Quebec City is well positioned to play a key role in the neuroscience field over the next few years, thanks in part to the relative youthfulness of local researchers, with an average age of only 38.

When asked about what makes him particularly proud, recruitment is the first thing that Dr. Maziade mentions. “Our researchers haven’t even hit their stride yet. CRULRG is ranked among the top 5 research centres in Canada. With NeuroCité, we’re shooting for the top 5 worldwide.”

Pushing the limits

In addition to his duties as CRULRG’s scientific director, Dr. Maziade conducts his own research on psychiatric genetics. Indeed, he is one of the pioneers in this field in Canada.

Dr. Maziade’s efforts really began to bear fruit in 1990, when he advanced the hypothesis that schizophrenia and bipolar disorder could be caused by common genes. He subsequently devoted his efforts to proving that the psychotic symptoms once attributed exclusively to either disease are in fact shared. To that end, he and his team gathered together a unique group of 2,000 individuals, representing multiple generations of families in which several members were suffering from psychotic disorders.

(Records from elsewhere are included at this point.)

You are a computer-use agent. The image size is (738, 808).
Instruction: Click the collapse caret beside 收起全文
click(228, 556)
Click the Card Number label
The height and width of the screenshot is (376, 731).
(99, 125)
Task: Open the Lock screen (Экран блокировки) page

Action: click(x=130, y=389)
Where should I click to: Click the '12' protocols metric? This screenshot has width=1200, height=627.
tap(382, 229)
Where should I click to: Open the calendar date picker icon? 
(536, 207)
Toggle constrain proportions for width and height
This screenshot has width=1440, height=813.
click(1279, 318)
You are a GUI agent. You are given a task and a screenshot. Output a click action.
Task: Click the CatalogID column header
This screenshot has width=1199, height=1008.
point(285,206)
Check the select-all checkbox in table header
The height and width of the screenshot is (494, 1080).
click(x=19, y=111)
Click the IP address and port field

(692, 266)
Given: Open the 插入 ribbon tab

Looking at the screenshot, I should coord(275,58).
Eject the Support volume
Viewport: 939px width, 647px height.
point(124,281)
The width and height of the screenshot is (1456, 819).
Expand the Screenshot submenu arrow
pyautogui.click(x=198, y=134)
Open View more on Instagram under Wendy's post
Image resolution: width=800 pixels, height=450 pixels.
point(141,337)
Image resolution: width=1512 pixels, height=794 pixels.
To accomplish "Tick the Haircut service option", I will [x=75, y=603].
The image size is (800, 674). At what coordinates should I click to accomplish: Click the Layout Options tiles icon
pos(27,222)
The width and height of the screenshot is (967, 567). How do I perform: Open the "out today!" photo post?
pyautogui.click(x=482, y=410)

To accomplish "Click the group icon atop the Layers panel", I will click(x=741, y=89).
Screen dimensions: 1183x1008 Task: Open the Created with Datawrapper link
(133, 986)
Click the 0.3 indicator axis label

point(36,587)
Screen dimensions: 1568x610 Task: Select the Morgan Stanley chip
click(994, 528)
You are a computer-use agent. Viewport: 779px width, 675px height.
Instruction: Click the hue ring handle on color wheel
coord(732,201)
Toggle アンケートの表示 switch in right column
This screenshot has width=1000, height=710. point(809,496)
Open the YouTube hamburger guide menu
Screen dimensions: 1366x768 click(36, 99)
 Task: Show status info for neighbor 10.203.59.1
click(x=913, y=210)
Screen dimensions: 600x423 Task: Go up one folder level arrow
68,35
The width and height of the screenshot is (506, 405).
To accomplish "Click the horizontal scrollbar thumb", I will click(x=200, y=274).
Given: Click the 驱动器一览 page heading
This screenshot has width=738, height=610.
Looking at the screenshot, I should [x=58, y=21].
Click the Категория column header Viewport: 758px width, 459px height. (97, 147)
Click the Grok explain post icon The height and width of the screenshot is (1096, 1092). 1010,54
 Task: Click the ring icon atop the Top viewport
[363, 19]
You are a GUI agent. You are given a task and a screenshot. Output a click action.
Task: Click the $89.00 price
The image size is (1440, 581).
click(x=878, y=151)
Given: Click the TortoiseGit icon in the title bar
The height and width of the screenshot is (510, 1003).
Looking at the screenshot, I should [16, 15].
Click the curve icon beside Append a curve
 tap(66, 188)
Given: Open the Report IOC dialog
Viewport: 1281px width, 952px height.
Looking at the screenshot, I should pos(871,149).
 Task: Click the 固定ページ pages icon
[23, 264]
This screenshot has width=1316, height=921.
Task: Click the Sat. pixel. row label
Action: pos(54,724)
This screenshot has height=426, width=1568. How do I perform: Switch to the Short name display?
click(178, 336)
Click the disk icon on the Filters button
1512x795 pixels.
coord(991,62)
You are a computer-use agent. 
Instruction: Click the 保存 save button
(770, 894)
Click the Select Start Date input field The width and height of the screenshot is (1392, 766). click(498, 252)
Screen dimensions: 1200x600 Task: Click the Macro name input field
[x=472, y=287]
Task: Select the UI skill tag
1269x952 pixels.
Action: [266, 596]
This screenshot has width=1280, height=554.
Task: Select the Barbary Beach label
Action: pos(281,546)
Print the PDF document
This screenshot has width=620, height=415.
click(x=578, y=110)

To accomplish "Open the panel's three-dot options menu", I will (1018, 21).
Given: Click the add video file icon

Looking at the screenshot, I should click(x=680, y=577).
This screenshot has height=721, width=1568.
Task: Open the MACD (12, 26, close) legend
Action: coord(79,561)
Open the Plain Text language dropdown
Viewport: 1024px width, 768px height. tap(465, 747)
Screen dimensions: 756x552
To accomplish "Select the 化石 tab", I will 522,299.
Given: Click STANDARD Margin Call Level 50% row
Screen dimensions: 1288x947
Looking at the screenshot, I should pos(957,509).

Today, Dr. Maziade and his team are analyzing the interactions between the genes that cause these diseases. His work has earned him a wide range of distinctions, including the prestigious Established Investigator Award presented by NARSAD, a Chicago-based organization that funds mental health research, in addition to multiple awards from the Canadian Psychiatric Association and the American Psychiatric Association. He has also published innumerable scientific articles.